## DESCRIPTION OF THE TASK
Provide only the number of lines in the records where "will" appears.
★ ★ ★ ★ ★ ★ ★
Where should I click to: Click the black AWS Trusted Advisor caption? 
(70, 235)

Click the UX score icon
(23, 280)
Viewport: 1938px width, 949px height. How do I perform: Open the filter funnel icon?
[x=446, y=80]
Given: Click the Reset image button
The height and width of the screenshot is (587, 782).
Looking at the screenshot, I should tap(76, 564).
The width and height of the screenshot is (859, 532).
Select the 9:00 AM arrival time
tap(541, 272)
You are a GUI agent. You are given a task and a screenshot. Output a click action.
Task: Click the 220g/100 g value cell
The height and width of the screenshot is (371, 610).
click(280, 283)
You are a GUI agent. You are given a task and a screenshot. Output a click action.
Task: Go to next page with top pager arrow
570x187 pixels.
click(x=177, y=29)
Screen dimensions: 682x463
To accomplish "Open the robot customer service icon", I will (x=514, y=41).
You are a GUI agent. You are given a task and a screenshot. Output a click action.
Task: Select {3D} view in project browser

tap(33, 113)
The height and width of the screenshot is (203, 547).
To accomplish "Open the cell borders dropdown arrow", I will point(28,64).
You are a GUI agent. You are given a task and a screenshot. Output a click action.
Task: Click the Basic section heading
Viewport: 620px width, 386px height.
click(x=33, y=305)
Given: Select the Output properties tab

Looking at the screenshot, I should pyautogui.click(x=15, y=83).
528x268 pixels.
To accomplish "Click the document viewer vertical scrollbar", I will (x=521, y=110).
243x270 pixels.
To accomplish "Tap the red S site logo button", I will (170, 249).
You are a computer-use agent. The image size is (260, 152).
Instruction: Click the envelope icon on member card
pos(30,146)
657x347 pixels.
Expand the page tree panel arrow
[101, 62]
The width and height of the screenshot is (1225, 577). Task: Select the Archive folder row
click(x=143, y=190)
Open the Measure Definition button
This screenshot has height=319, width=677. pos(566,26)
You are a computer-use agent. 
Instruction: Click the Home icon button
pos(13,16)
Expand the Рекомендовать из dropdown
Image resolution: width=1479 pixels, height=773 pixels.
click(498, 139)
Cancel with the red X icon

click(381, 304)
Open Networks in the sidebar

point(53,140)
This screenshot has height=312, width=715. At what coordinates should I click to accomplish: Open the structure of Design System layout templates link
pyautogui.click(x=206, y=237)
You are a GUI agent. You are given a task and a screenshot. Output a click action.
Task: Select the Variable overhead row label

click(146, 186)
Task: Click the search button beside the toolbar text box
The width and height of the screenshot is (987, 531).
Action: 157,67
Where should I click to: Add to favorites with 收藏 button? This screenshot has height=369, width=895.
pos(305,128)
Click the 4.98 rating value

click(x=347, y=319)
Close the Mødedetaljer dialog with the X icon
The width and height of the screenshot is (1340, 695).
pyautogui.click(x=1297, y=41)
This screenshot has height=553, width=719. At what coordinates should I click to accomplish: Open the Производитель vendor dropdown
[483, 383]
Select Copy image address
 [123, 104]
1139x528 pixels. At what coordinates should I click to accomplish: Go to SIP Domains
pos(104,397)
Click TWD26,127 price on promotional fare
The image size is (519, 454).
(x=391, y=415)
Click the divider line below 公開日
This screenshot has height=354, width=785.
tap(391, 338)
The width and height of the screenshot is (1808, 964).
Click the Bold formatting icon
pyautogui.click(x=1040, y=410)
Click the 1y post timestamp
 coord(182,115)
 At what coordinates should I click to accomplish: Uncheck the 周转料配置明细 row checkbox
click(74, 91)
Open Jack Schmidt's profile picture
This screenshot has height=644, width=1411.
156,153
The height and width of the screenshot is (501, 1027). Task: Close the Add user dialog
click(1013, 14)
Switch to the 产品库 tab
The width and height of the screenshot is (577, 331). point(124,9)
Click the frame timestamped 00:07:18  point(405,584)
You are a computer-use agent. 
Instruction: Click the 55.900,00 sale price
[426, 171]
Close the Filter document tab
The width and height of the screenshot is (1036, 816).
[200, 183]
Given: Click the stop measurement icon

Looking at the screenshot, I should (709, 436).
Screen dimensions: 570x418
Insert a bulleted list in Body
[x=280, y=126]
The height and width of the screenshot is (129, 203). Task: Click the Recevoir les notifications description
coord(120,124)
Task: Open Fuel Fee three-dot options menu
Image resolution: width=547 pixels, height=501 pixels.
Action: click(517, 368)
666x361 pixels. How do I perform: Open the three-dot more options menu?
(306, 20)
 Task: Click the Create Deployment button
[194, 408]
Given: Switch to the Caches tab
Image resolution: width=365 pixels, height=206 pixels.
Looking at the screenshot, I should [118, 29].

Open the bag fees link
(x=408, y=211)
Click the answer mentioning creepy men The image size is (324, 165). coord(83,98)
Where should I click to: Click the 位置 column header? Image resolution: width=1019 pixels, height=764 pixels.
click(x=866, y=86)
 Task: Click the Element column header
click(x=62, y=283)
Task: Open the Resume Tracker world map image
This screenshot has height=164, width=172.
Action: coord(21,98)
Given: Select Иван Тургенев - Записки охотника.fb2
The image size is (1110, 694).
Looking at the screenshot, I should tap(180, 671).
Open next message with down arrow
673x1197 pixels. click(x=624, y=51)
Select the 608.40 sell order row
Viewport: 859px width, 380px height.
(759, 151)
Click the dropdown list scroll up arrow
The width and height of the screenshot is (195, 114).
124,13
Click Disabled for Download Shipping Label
★ ★ ★ ★ ★ ★ ★
## ANSWER BELOW
4